Can I see a couple more pics of the females? Are they both pretty much solid white?


----------



## adebord30183

Jeff Raines said:


> I had a dog with *Jaybird and Swiftlegs in his lineage*.It took very,very little training for that dog.He just "had it"



Used to hunt with alot these bloodlines when I was just a young whipper snapper. Then I grew up and decided to get some real tree dogs so I went straight curs. Like the others have said it depends on how far you want them to go. The female in my avatar is a Treein walker / cur cross. Absolutely amazing is what she is at 7 months old. If ya really wanna know what to get, try www.squirrelhaters.net. Now heres where the fun is at.


----------



## sljones

drhayes

Don't be fooled by the smaller size of a feist. Some hunt close & some will get on out there. The dog in my avatar will motor like a walker fox hound & he only weighs 15 lbs. It takes a large tract of land to contain him. Curs are very popular. I've not had the pleasure of owning one but they make excellent dogs & they are a lot of hard hunting/treeing curs out there. It comes down to your preference & type of game you will be pursuing. I prefer the smaller dogs to squirrel hunt. They take up less space, don't eat as much & mine have as much hunt & drive as any cur. I started off with the Sport bloodline & I am extremely satisfied with that bloodline. There are several good bloodlines out there to choose from that produce good dogs in both feist & curs.
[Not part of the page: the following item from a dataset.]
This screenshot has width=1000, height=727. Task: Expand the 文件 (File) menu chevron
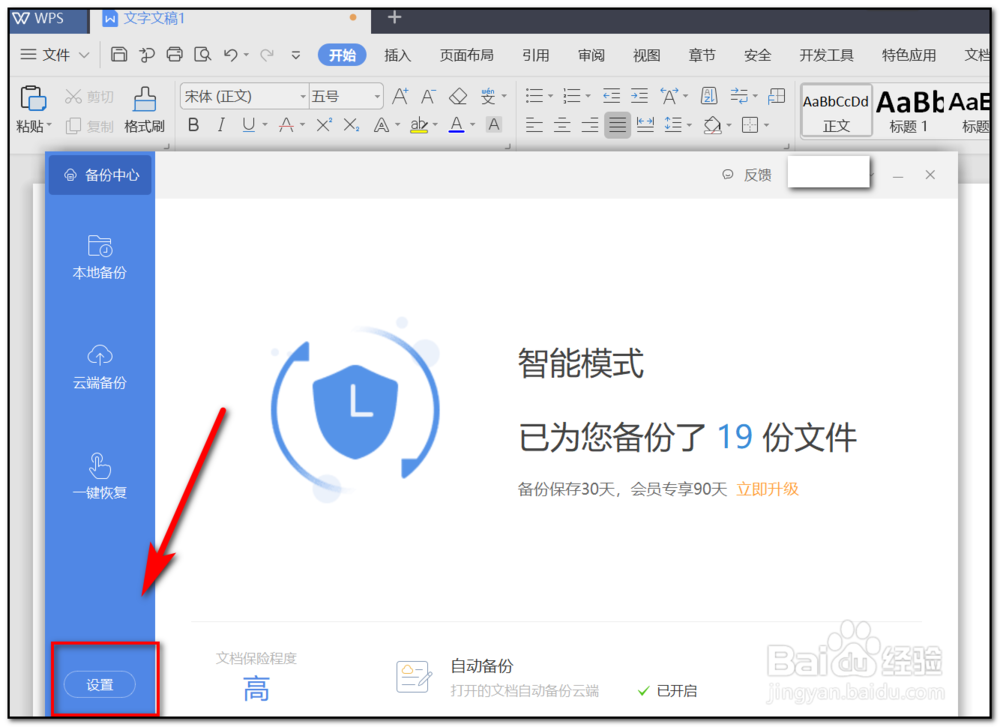click(84, 55)

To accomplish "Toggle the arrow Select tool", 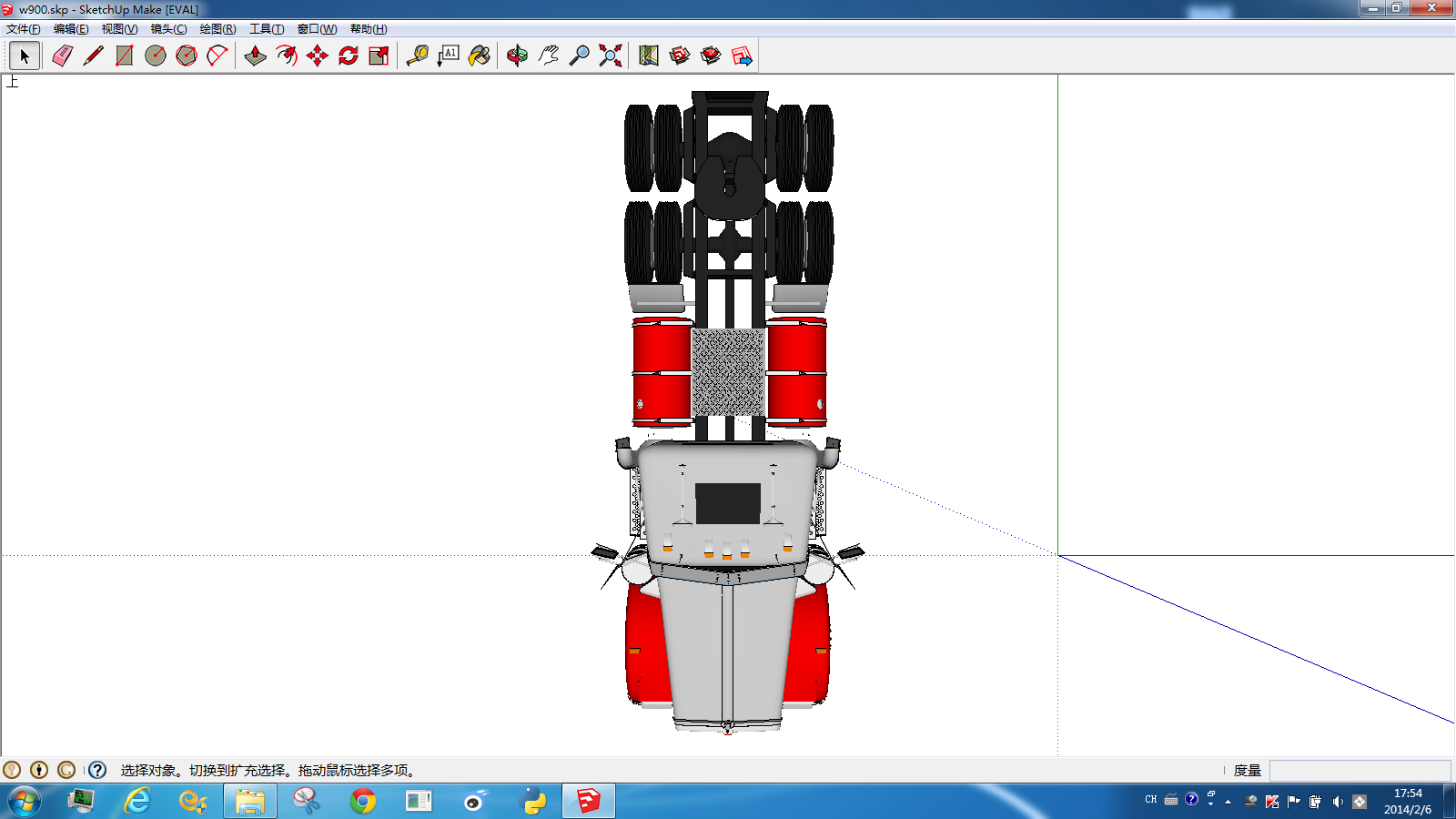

If purchasing a pup, I would suggest one from proven tree dogs.


----------



## shaftslinger24

I have a mix between a cur and a feist. He weighs about 20 lbs, and his endurance blows my mind. treein squirrels seems second nature to him


----------



## pimpincjh123

they all are really good dogs it just depends on how hard and determind to train them you work on it aolt and they will be the best its time that will tell you which is the best


----------